EOs can't supercede the Supreme Court's decisions. If they claim the action is unconstitutional, no EO overrides that. It's simply not how EOs work.

[–] [email protected] 1 points 1 year ago (1 children)

You need to go watch some Schoolhouse Rock

[–] [email protected] 0 points 1 year ago

Who created that again?

[–] [email protected] 7 points 1 year ago (1 children)

Yeah like... They just tried to cut down on student debt and the conservative supermajority struck it down. There's literally nothing Biden can do to overrule that.

[–] [email protected] 3 points 1 year ago

It's just a majority. 222 Republican reps to 212 Democrat.

Supermajority would be 290.

[–] [email protected] 2 points 1 year ago (1 children)

Correction: They can, they just don't want to. If supreme court accepts it, then it's cancelled, but it's more interesting for them to have a bunch of poor people with a fuck ton of debt up their arses, hence why they don't do it

[–] [email protected] 3 points 1 year ago (1 children)

if the supreme court accept it, then it's cancelled

They clearly, obviously, blatantly will not accept it. They shut him down on cancelling a smaller amount. They won't just allow him to cancel a larger amount. All sending it to them does is create more precedent limiting the power of the executive, there is no reason to do that. There's zero upside.

[–] [email protected] 1 points 1 year ago

Which once again reinforces that government can't do because government doesn't want to, because they have the choice to not do anything
And why bother? They don't have debt, it's not their problem, so they don't care enough to do something about it

[–] [email protected] 0 points 1 year ago

Maybe that was the plan all along? Pretend like you want to do it even though you know you won't be able to.

[–] [email protected] 17 points 1 year ago (1 children)

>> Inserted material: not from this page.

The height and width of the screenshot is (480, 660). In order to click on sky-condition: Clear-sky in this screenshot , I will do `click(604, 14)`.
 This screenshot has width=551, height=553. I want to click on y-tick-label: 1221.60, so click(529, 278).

Get Congress to pass a bill and I'm sure he will sign it.

[–] [email protected] 6 points 1 year ago

Nah, these people just want to create terrible memes and get nothing done.

[–] [email protected] 16 points 1 year ago (11 children)

Does anyone else fear the economic impact that student loans are going to have once they are resumed? I am really not looking forward to another recession.

[–] [email protected] 15 points 1 year ago (4 children)

We are in a recession though, have you seen what the working class is going through for the past three years?

[–] [email protected] 11 points 1 year ago

That's what I'm saying. We've been barely skirting by but it's been doable. Once student loans kick in, that's the spark going from embers to an inferno.

[–] [email protected] 2 points 1 year ago

who the fuck is jimmy dore

[–] [email protected] 2 points 1 year ago

you talk a lot, so what's your deal?